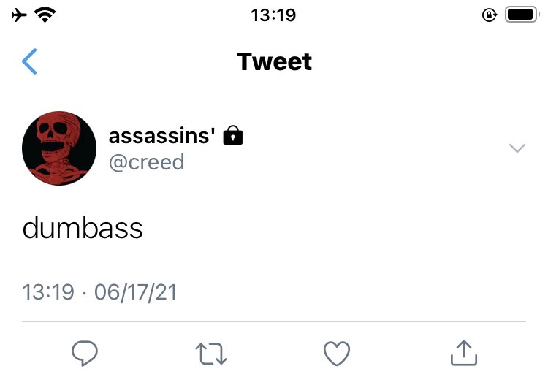Tap the status bar clock 13:19

(273, 15)
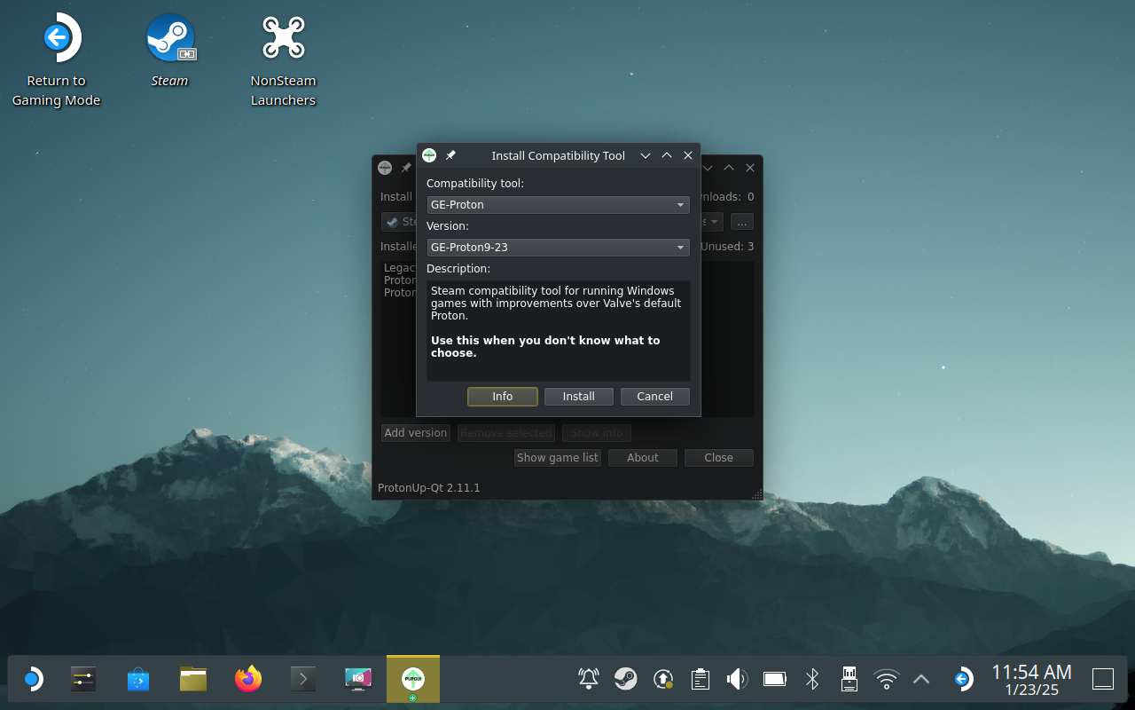Select the ProtonUp-Qt task in the taskbar
Viewport: 1135px width, 710px height.
point(412,680)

= WRITTEN TASK =
Rewrite all the lines above with "taskbar" changed to "dock" and everything else unchanged. Leave the pictures out.

= SOLUTION FOR THIS EXERCISE =
Tap the status bar clock 13:19

(273, 15)
Select the ProtonUp-Qt task in the dock
Viewport: 1135px width, 710px height.
point(412,680)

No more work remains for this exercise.